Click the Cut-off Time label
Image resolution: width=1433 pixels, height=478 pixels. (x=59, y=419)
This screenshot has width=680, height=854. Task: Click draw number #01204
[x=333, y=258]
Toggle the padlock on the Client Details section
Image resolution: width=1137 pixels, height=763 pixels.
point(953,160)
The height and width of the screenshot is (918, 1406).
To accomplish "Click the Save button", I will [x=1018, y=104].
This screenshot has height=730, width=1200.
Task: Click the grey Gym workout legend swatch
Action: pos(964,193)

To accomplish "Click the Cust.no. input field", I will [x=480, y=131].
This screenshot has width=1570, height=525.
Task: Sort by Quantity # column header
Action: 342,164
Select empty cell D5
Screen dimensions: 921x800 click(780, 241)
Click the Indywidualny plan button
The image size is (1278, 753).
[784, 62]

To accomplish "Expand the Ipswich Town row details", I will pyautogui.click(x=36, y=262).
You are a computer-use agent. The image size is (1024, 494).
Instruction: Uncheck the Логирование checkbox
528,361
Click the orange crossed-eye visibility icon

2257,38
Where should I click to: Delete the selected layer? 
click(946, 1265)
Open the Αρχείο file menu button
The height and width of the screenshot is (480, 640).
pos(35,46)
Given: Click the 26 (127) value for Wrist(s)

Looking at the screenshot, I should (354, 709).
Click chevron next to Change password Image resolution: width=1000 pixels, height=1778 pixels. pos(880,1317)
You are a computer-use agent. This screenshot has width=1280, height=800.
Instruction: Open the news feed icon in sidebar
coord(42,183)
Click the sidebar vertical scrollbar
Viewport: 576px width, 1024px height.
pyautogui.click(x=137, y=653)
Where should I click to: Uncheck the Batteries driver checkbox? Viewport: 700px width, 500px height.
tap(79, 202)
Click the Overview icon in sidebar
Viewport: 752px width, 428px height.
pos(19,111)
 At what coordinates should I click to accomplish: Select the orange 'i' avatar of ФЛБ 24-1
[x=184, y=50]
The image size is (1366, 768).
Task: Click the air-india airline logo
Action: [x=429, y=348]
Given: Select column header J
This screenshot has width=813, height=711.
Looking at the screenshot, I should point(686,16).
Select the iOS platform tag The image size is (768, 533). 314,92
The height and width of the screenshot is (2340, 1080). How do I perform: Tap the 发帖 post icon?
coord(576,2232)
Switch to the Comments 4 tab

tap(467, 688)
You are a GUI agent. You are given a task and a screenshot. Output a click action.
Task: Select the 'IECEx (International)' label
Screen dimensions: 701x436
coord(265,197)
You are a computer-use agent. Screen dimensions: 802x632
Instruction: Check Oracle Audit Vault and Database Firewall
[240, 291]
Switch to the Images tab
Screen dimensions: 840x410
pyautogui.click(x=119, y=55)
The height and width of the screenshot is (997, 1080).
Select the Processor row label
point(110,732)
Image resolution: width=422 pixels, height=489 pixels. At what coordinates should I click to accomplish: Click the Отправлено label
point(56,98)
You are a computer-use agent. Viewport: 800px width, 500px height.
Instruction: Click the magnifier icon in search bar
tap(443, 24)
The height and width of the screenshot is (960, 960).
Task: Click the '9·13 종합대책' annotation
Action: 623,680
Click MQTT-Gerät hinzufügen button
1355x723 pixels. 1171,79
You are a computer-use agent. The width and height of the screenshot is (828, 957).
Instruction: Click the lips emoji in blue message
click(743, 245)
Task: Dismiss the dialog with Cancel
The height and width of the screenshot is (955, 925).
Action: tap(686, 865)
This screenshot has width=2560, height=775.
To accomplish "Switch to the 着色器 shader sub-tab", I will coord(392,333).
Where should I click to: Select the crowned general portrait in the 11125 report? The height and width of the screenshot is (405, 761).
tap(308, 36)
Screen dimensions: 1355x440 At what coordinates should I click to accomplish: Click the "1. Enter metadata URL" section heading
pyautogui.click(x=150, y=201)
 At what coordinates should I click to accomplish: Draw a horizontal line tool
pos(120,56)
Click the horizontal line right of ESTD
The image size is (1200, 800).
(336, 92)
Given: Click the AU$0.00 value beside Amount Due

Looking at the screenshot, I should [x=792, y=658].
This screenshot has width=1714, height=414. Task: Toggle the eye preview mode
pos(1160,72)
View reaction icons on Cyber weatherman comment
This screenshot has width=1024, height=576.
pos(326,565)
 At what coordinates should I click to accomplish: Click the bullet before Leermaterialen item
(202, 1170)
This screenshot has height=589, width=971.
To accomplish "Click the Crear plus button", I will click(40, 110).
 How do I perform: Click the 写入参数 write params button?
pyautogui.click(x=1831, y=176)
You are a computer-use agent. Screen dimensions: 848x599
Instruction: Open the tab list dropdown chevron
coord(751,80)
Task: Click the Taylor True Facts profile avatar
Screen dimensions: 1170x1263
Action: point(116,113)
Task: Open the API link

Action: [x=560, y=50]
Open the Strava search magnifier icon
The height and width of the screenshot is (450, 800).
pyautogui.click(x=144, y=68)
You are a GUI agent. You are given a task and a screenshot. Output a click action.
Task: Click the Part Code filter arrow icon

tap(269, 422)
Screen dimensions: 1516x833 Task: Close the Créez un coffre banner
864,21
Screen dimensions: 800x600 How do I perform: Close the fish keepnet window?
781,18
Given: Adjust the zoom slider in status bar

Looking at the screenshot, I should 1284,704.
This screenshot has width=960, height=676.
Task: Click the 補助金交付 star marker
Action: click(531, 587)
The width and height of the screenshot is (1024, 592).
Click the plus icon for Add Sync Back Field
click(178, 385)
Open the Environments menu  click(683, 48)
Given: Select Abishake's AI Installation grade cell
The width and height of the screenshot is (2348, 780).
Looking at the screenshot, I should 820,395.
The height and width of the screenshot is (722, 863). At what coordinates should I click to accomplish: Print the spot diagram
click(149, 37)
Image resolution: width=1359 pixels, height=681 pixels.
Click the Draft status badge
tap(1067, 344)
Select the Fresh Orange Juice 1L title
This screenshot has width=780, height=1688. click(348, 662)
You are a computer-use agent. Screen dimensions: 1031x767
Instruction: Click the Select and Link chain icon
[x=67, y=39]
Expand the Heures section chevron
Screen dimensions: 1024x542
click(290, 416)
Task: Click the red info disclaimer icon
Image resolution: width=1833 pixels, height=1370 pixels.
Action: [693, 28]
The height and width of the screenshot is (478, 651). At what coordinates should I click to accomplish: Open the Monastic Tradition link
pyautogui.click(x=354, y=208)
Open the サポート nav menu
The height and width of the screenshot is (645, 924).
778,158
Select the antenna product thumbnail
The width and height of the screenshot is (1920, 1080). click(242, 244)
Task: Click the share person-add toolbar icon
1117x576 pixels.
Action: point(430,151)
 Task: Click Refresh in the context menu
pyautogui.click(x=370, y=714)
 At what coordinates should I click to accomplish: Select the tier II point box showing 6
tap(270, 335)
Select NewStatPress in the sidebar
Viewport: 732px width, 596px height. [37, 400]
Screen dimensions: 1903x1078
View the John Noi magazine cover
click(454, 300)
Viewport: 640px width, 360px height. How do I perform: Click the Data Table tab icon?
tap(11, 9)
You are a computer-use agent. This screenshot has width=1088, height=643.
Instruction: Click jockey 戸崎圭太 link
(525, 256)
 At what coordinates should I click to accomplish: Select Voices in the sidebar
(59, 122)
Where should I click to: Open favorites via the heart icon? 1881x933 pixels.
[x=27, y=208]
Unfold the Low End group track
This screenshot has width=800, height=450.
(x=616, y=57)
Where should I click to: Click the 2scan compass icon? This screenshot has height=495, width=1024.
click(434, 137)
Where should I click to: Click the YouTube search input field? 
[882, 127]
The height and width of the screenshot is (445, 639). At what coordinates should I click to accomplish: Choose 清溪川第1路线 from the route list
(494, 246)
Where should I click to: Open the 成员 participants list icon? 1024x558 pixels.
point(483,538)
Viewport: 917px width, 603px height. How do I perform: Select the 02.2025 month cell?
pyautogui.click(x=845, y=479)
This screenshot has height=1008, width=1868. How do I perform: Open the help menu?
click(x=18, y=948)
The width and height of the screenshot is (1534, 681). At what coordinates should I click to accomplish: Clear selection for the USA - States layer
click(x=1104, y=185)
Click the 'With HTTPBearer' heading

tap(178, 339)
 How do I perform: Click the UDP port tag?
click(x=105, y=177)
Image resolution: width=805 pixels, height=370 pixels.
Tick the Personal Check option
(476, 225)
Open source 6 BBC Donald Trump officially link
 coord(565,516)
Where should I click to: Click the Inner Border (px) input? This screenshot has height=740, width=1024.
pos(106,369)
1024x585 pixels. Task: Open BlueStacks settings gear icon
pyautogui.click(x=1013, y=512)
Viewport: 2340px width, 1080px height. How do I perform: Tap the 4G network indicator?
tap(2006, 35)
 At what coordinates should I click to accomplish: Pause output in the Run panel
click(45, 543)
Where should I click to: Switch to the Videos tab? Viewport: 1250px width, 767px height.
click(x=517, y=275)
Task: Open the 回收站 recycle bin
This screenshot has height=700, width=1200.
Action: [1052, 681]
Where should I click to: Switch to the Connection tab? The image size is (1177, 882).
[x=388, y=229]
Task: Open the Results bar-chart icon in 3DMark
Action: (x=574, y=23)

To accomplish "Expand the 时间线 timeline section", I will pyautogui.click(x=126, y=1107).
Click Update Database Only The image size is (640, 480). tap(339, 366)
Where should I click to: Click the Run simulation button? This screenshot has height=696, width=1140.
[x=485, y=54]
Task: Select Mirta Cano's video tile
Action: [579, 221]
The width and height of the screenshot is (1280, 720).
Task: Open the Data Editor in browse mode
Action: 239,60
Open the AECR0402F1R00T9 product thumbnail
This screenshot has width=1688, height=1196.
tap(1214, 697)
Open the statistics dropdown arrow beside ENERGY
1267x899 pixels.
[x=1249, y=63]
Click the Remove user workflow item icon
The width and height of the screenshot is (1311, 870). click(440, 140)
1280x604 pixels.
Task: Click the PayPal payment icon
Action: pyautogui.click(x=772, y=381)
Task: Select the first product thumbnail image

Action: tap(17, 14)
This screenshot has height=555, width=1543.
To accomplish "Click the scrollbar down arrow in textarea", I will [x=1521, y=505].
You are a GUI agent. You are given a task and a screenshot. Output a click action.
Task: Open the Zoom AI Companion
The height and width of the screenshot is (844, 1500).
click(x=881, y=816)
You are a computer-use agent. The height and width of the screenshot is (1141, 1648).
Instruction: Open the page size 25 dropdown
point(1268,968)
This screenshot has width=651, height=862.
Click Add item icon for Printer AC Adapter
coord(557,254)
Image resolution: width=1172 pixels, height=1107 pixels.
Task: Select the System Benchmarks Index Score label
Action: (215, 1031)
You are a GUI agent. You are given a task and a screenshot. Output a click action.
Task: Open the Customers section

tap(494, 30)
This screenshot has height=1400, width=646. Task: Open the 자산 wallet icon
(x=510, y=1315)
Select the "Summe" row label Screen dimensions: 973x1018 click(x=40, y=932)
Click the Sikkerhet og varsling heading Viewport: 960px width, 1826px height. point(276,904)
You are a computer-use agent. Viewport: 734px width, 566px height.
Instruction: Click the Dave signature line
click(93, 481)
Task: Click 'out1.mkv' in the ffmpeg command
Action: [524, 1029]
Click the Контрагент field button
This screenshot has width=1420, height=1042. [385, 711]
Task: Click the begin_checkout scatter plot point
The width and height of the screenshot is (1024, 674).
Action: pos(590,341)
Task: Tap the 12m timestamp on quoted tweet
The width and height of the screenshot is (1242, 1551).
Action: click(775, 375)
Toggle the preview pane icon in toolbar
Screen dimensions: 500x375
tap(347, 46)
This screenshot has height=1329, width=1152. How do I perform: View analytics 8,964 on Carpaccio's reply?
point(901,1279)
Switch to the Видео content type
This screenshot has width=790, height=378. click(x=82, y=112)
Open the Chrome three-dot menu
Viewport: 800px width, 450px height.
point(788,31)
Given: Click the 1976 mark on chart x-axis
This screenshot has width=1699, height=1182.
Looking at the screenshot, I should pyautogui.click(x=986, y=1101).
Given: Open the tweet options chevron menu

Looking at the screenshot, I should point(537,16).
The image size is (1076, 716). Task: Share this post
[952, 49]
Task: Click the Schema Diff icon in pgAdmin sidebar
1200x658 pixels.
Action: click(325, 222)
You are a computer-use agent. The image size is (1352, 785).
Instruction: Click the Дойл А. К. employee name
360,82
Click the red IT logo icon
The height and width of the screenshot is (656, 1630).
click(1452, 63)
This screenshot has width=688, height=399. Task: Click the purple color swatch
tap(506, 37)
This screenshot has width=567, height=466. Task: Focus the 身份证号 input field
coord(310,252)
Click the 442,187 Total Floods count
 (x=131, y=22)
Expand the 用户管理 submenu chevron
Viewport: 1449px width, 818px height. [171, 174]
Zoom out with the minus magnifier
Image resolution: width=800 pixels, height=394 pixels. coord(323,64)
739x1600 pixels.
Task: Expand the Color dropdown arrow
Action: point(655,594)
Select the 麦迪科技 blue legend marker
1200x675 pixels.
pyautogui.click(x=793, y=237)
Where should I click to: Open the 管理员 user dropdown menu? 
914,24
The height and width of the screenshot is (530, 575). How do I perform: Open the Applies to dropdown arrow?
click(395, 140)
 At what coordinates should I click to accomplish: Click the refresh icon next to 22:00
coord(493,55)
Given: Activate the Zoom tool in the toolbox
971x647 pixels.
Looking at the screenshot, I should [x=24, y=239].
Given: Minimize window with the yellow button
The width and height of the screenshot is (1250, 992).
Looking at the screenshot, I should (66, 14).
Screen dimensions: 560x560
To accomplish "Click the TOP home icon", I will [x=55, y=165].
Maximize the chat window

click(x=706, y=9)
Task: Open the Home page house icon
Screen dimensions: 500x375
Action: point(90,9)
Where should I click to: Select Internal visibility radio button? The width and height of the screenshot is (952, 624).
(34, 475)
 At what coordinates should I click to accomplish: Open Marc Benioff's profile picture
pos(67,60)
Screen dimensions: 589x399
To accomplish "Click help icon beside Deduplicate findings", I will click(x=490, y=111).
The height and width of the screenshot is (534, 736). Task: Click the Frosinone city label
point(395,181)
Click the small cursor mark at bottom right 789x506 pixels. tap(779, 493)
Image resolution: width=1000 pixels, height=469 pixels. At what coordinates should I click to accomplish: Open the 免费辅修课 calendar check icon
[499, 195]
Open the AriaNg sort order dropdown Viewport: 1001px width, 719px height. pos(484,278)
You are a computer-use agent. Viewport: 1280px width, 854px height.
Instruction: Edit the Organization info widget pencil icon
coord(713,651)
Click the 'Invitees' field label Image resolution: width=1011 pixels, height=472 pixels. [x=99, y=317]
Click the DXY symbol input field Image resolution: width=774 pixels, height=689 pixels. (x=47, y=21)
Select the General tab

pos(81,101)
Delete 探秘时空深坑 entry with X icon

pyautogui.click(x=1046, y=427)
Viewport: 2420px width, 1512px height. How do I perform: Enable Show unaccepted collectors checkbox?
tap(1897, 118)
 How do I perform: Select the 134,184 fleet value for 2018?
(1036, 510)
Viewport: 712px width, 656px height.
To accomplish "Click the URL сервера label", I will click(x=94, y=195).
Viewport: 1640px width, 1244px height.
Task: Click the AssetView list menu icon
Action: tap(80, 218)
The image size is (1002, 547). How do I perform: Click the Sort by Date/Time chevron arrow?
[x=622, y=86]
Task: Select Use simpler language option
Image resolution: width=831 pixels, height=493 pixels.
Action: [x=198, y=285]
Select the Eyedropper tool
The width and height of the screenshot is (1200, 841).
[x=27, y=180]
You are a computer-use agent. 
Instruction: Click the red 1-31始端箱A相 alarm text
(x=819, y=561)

******

What you should do: Would you set down exactly the lines from the line with "Image resolution: width=831" through the last one in the material?

Exercise response:
Image resolution: width=831 pixels, height=493 pixels.
Action: [x=198, y=285]
Select the Eyedropper tool
The width and height of the screenshot is (1200, 841).
[x=27, y=180]
You are a computer-use agent. 
Instruction: Click the red 1-31始端箱A相 alarm text
(x=819, y=561)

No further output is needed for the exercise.